In places such as Afghanistan, Bangladesh, Colombia, Central African Republic and elsewhere, women and girls face challenges related not only to COVID-19 but also to closures and cuts to sexual and reproductive health services; movement restrictions including travel bans, lockdowns and curfews; global supply chain disruptions; and many other ripple effects that have been created by the pandemic.
Everyday health needs do not go away in the face of the pandemic. People continue to need access to emergency obstetric care to manage complicated deliveries. People need access to anti-malarials to prevent and treat malaria. Children need routine vaccinations to prevent measles, polio and other diseases. Antiretroviral therapies need to be continued for people living with HIV. The list goes on and on.
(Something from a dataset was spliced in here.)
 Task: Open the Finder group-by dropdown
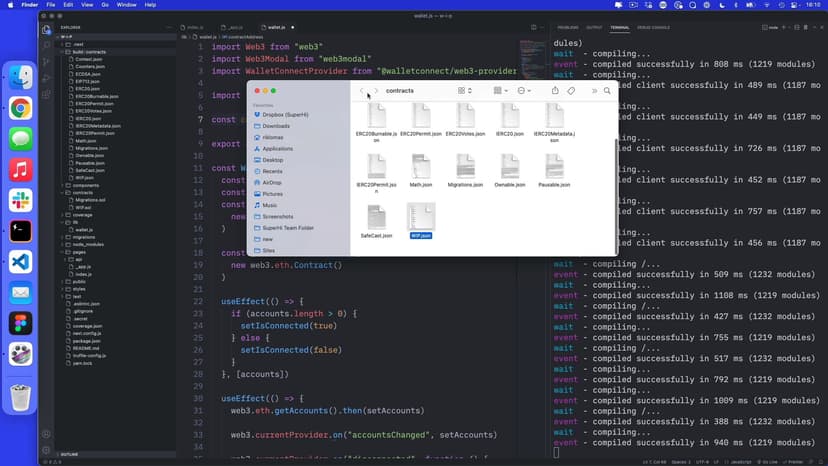500,91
Yet these health services are exactly what we are seeing disrupted. Vector control spraying to reduce the mosquito population to control malaria hasn't been done, leading to a rise in malaria cases in some of our projects in South Sudan. The number of infections there was so high that our teams didn't delay treatment while waiting for confirmed tests, since over 80% of our patients tested positive. Elsewhere, routine vaccination campaigns in many countries have been delayed. In Mosul, Iraq, the main government hospital was repurposed as a COVID-19 treatment centre and MSF started seeing much higher numbers of pregnant women coming in for delivery care.
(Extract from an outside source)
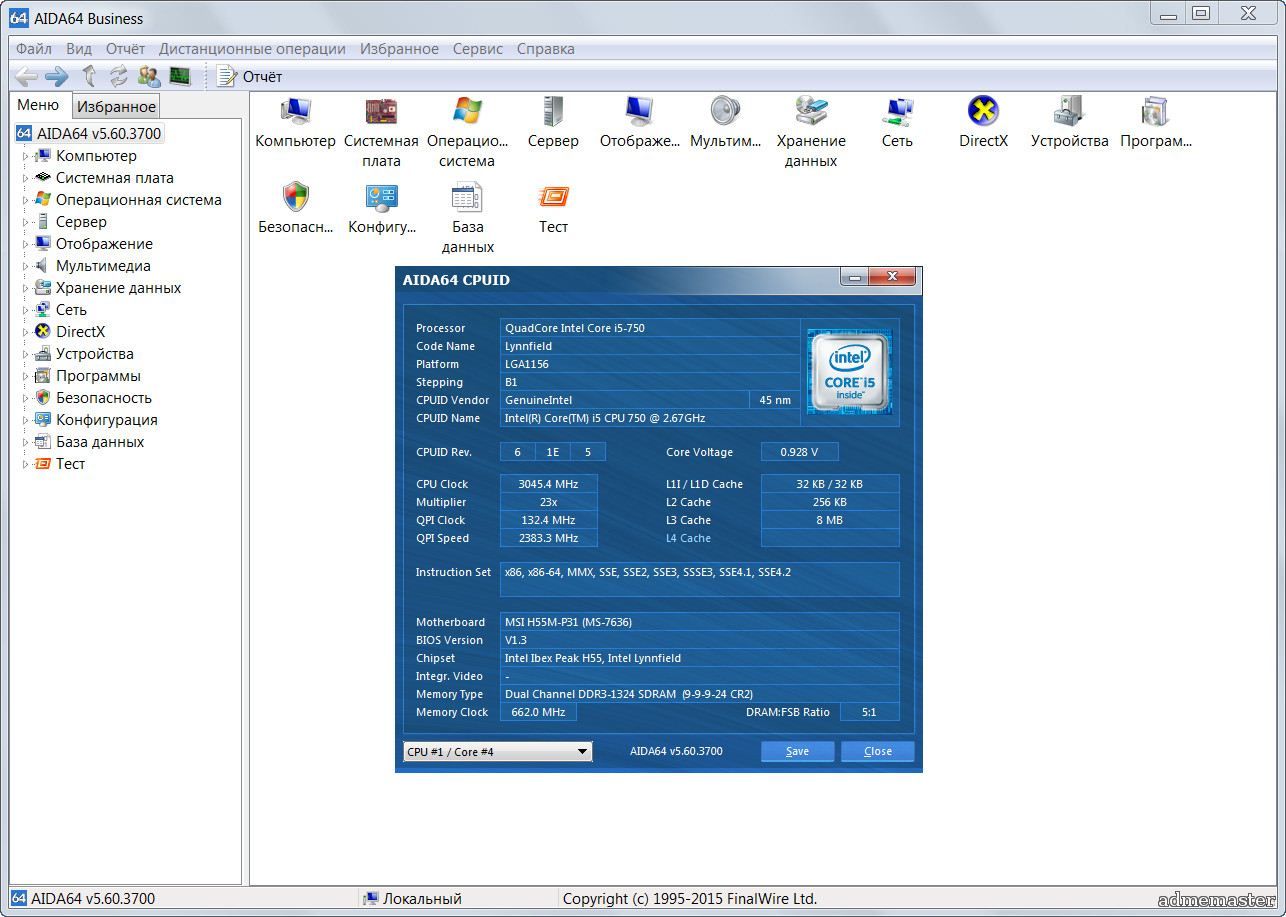The width and height of the screenshot is (1286, 917).
Task: Expand the Компьютер tree node
Action: point(26,156)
It is critical, especially in the midst of this pandemic, that the Canadian government continue to protect humanitarian responses in emergencies around the world by continuing to provide international assistance funding, not only to the response to COVID but to maintain emergency and essential health services generally. Moreover, Canada needs to continue to advocate for humanitarian access in an increasingly complex and highly regulated world where permissions to enter or transit through countries are complicated by entry and exit requirements, fewer international flights and other barriers. To that end, we're grateful for the support that the Canadian government has provided in overcoming some of these access barriers.
The protected status of independent humanitarian assistance needs to continue to be assured, demonstrating day in and day out that our commitment to providing independent, impartial and neutral humanitarian assistance is the only way our teams can access patients and communities in conflicts, across front lines.
The early waves of COVID may not have hit communities where MSF is present as badly as we had feared, but the pandemic is far from over. The ripple effects continue to be felt. Global demand for PPE and other medical products remains high and is distorting price and availability. Significant questions remain about how and when COVID-19 vaccines will reach people in conflict settings, refugee camps and areas where humanitarian access is difficult.
What is clear is that a high level of vigilance is needed to prepare for and respond to COVID cases while also ensuring that routine health needs do not go unmet and we don't lose sight of everyday emergencies.
As just one example, yesterday in the Democratic Republic of the Congo the 11th Ebola outbreak was declared over. For much of this year, the country was responding to two Ebola outbreaks, the largest measles epidemic in the world, and COVID-19, all in a country that has been affected by armed conflict and other protracted humanitarian crises for decades.
We look forward to your questions, and you can contact either Jason Nickerson or me through the committee clerk, if you wish.